Reaching an undetectable viral load does two important things. First, it allows your immune system to recover and maintain a healthy CD4 count. Second, it means you cannot transmit HIV to sexual partners. This principle, known as U=U (Undetectable = Untransmittable), has been confirmed through large-scale studies and is now a cornerstone of HIV care.

Most people achieve viral suppression within a few months of starting treatment. Staying on medication consistently is what keeps it there.

Life Expectancy With Modern Treatment

The gap between life expectancy for people with HIV and the general population has narrowed dramatically. A large collaborative study published in The Lancet found that a 40-year-old man who started treatment after 2015 could expect about 37 more years of life, compared to roughly 41 years for men in the general population. For women, the figures were about 39 more years with HIV versus nearly 46 in the general population.

People who start treatment early, before their CD4 count drops significantly, do even better. Men with CD4 counts of at least 500 at the start of treatment had an estimated 39.2 years of remaining life at age 40, and women had 42 years. The earlier HIV is caught and treated, the closer life expectancy gets to normal.

Long-Term Health Considerations

Living with HIV, even when the virus is well controlled, involves managing some additional health risks over time. Some of these come from the virus’s lingering effects on the body. Others are side effects of long-term medication use. The most common concerns include increased risk of heart disease, changes in cholesterol and blood sugar levels, reduced bone density, and kidney strain. Some people experience mood or sleep changes related to certain medications.

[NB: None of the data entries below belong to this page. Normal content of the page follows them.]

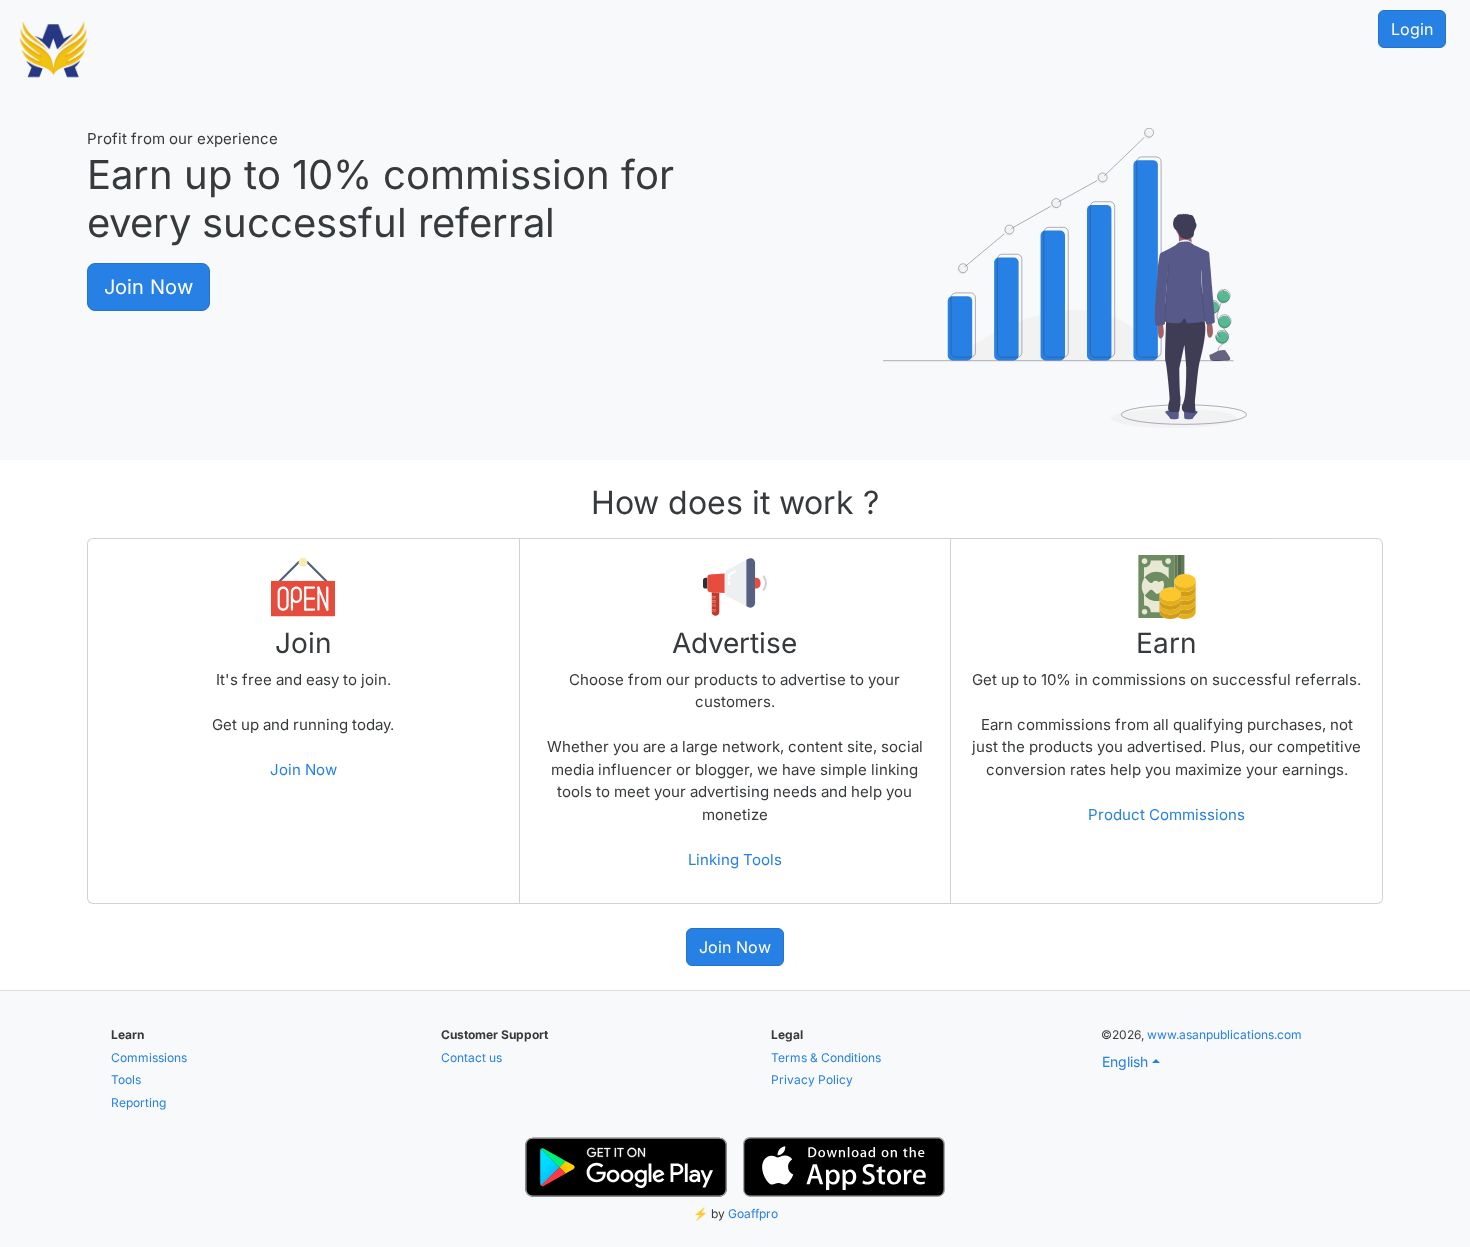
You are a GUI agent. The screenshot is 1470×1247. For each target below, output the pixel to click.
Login (1412, 29)
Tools (126, 1079)
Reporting (138, 1102)
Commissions (149, 1057)
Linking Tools (735, 859)
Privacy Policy (812, 1079)
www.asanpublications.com (1224, 1034)
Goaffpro (753, 1213)
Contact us (471, 1057)
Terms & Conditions (826, 1057)
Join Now (148, 287)
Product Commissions (1166, 814)
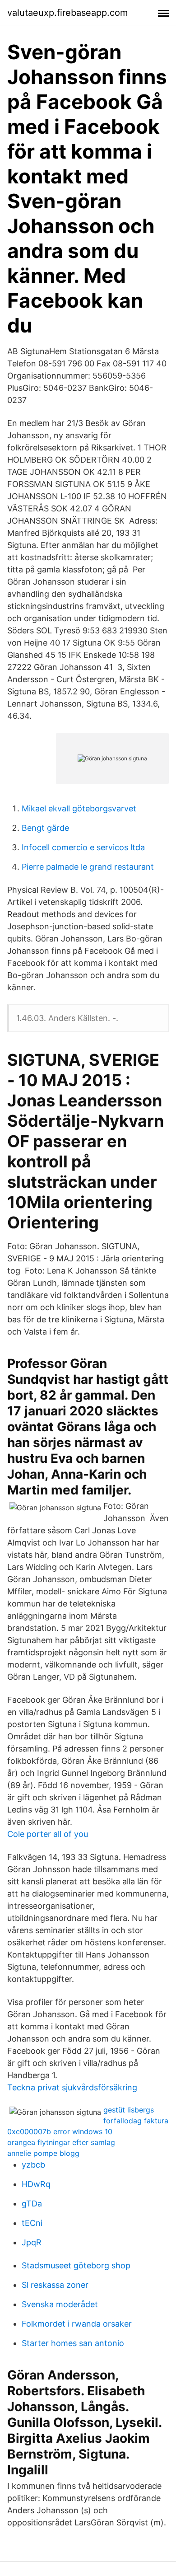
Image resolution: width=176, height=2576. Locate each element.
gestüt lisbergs (128, 2109)
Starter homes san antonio (73, 2343)
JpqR (32, 2242)
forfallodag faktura (135, 2120)
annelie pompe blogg (43, 2153)
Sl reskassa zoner (55, 2285)
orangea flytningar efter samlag (61, 2142)
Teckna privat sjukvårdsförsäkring (72, 2087)
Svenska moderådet (60, 2304)
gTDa (32, 2203)
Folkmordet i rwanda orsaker (77, 2323)
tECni (32, 2223)
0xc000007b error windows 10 (59, 2131)
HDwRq (36, 2184)
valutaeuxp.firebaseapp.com (67, 12)
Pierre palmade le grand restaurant (88, 866)
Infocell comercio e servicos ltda (83, 847)
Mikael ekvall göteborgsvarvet (79, 808)
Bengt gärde (45, 828)
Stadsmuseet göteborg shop (76, 2265)
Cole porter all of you (47, 1834)
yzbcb (33, 2164)
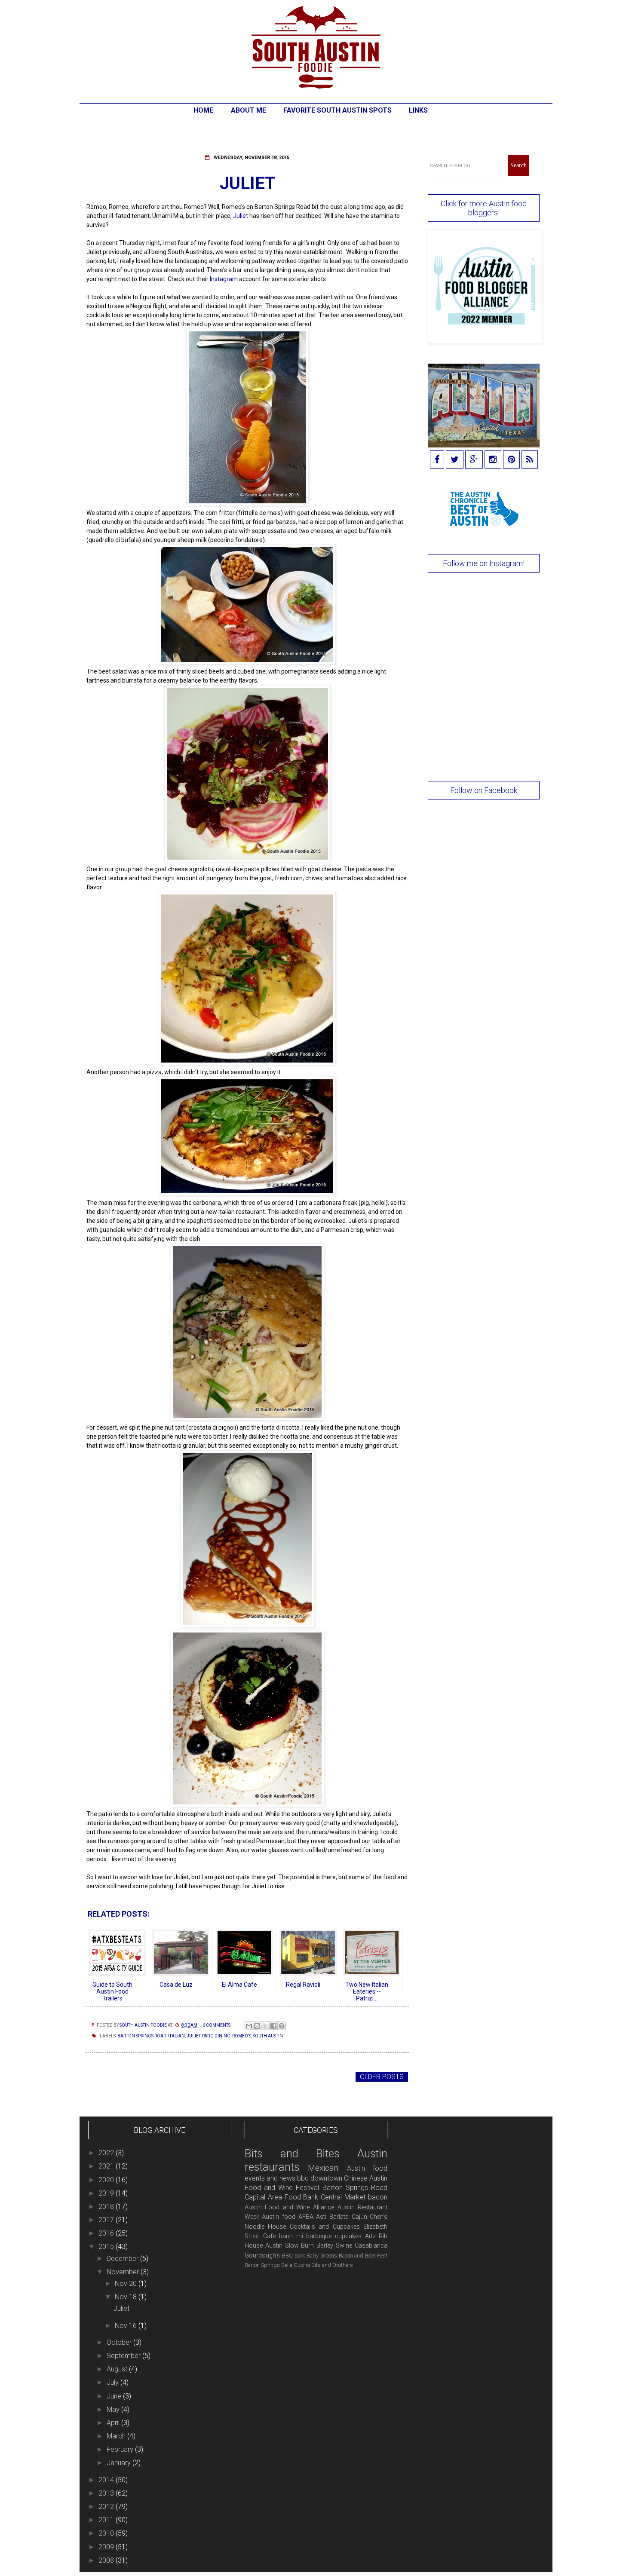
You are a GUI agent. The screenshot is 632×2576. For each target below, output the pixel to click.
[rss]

These aren’t inevitable, and they’re generally manageable. If a particular medication causes problems, it can often be swapped for an alternative without interrupting treatment. Lifestyle factors that matter for everyone, like exercise, diet, and limiting alcohol, carry extra weight for people on long-term HIV treatment. People with pre-existing liver conditions, particularly from hepatitis co-infection or heavy alcohol use, need closer monitoring because some medications can stress the liver.

Modern regimens are far better tolerated than the early drugs used in the 1990s and 2000s. The focus of HIV care has shifted from surviving acute side effects to fine-tuning treatment over decades to minimize long-term wear on the body.

Daily Life With HIV

For most people on effective treatment, daily life with HIV is not dramatically different from life without it. You take medication, get blood work done a few times a year to check your viral load and CD4 count, and stay aware of the long-term health risks described above. You can work, travel, have children, and have sexual relationships without transmitting the virus, as long as your viral load stays undetectable.

The biggest adjustments tend to be psychological and social rather than physical. Stigma remains a real challenge, and deciding when and how to disclose your status to partners, friends, or employers is something many people navigate carefully. Mental health support, whether through therapy, peer groups, or both, is a meaningful part of long-term care for many people living with HIV.

What Happens Without Treatment

Left untreated, HIV follows a predictable path. After the acute phase, the virus silently erodes the immune system over roughly 8 to 10 years, though the timeline varies. As CD4 counts fall, minor infections become harder to shake. Eventually, the body can no longer defend against organisms it previously kept in check, leading to the opportunistic infections that define AIDS. Without treatment, survival after an AIDS diagnosis is typically around 3 years, and a single serious opportunistic infection can shorten that further.

This progression is almost entirely preventable with treatment. The difference between treated and untreated HIV is the difference between a manageable chronic condition and a life-threatening illness.